Utilize location in a digital text:  In a print copy it can be easy to know where I am in a book.  Am I at the beginning, in the middle, toward the end?  In a digital text, however, it can be hard to know where I am in the book.  I've learned to use bookmarks so that I can easily revisit important text.  Location numbers, page numbers, and minutes to the end of a chapter, also can help with location.  For me, this remains one of the hardest challenges.  (Anyone have tips?)

Reduce distraction:  It is easy to get distracted when reading digitally.  Between clicking on links for more information and the ease in which I can move to other spaces on my device, I've had to learn a bit of self-discipline.  Often, when I really want to dig into reading, I switch to my reader as the risk for distraction is gone.  Helping readers to learn this self-discipline, make smart choices about following links, and changing views to reduce distraction are all smart strategies for digital reading.

Raising awareness with young readers about the challenges of digital reading can be one step as we work toward reading with greater understanding.  So often when we puzzle out challenges with our learners the solutions are better than we would have imagined.

Have other suggestions about strategies?  Please share them in the comments.


  1. This is good stuff, Cathy.
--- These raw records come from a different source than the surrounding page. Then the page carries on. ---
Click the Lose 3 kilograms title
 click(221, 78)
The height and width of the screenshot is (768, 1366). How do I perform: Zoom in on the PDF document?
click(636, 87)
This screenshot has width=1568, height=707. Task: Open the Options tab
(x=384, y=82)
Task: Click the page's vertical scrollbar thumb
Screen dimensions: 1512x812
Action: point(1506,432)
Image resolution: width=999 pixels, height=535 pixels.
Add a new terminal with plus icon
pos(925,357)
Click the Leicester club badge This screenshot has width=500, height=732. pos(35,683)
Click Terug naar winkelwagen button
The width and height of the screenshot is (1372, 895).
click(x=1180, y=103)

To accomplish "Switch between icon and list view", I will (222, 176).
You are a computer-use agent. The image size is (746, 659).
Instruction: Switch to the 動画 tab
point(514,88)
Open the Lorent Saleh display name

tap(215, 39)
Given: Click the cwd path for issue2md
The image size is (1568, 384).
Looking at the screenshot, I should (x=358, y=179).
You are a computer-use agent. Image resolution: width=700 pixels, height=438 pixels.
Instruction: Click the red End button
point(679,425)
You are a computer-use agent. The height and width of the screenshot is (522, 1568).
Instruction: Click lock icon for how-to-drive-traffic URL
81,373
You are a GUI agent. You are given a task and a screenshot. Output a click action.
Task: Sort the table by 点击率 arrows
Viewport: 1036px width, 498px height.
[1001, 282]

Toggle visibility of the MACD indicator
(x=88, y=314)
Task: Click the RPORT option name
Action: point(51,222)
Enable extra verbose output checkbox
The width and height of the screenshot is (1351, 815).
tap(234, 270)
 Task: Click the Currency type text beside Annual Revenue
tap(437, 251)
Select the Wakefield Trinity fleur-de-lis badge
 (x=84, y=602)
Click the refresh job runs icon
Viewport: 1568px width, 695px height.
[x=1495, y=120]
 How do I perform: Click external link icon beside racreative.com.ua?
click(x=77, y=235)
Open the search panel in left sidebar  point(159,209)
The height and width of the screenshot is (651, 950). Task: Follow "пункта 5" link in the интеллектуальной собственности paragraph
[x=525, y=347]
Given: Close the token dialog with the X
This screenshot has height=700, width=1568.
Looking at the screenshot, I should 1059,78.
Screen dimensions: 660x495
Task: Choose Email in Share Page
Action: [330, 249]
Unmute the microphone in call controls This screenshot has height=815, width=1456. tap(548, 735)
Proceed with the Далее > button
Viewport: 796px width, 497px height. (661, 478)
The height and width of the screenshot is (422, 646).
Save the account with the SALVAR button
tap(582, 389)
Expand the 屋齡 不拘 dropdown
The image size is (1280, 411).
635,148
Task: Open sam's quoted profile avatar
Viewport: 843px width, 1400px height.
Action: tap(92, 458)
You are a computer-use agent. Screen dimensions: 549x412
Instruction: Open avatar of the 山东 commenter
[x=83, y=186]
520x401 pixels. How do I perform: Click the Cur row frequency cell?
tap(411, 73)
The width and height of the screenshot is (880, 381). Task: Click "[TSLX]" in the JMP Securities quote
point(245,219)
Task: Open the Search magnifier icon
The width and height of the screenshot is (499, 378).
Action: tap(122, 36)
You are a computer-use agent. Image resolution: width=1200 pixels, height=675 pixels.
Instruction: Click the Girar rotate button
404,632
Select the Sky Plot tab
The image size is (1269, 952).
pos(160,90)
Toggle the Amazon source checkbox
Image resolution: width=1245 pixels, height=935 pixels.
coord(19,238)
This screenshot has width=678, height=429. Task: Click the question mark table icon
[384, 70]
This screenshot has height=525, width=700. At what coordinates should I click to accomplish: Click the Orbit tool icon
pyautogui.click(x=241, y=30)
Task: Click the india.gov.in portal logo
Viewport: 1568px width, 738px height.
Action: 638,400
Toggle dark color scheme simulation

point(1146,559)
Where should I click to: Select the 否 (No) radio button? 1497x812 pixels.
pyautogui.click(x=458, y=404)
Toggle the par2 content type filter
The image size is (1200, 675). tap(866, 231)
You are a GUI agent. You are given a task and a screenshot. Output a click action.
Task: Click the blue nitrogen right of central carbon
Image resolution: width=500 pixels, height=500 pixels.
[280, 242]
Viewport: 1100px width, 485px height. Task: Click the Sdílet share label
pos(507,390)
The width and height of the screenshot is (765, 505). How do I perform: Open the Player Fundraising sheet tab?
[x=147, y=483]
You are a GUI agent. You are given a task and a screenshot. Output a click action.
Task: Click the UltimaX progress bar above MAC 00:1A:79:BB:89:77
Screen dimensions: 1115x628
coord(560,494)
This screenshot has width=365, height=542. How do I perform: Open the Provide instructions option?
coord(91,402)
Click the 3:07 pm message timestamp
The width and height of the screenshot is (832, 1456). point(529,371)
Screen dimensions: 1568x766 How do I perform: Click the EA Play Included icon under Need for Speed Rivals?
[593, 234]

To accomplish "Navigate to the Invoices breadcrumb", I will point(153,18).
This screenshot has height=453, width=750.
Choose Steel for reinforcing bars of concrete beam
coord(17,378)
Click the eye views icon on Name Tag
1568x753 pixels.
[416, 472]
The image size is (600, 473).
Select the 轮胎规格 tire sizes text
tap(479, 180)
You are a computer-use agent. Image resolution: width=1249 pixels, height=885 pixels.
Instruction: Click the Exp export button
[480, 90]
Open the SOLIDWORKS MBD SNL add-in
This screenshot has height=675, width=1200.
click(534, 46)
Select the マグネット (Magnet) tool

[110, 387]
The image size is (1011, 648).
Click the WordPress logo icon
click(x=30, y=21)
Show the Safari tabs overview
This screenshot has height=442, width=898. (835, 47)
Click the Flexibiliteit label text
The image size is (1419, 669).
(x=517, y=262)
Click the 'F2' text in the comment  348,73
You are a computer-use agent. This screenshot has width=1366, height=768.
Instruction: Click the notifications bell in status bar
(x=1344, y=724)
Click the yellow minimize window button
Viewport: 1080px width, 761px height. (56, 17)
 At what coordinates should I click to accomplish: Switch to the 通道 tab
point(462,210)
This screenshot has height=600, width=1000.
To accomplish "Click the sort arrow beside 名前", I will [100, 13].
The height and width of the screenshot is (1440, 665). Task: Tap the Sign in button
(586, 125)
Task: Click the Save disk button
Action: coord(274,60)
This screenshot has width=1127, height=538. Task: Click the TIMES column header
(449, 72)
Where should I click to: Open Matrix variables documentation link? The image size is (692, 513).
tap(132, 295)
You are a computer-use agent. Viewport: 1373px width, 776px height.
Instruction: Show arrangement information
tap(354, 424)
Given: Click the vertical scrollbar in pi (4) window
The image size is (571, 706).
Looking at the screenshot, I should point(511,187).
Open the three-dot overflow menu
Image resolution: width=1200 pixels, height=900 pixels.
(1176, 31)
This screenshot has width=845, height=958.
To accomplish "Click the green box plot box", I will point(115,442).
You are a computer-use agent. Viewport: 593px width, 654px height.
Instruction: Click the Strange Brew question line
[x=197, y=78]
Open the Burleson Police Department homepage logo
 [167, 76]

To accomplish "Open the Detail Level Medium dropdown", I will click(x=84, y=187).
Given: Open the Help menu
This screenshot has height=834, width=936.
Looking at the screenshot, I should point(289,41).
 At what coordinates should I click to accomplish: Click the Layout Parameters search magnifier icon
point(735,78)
Thanks. One tool that I've used for digital reading is Clippings.io, which lets you pull all of your highlights from a Kindle book into another format (Evernote, or just as text). I haven't done much with this ability, but I like knowing it's there.

    I, too, struggle with location. One thing that drives me crazy when reading nonfiction on the Kindle (which I do a lot these days) is the fact that the % complete stats are usually inaccurate, because they refer to the whole book (including endnotes and such) rather than to the text itself. I LIKE knowing how much is really left, and sometimes get discouraged when my progress is slow, only to find that the book ends at 55% anyway.

    1. Hmmm. I never thought about bringing them over to Evernote. If I'm reading an informational text for a book talk, I'll often keep notes in Evernote so that I can more readily participate. I did find all of the highlights are uploaded into my Kindle account through Amazon so I can access them online. This is particularly helpful with books I've borrowed from the library. I may have to try Clippings.io.

      I could go on for days about the improvements I hope they'll make to the Kindle format (which by far exceeds anything from Heinemann or Stenhouse...and other book houses that use PDF formats). I hadn't given much thought to the end location, but you are so right. I have noticed that in some books the chapter times aren't correct either. It must be that particular subheadings throw this off. Like you, I like to know percentages and times. It's the closest I can be to knowing where I am in the book (one of the things I miss in digital reading).

      Thank you for taking the time to leave such a thoughtful comment.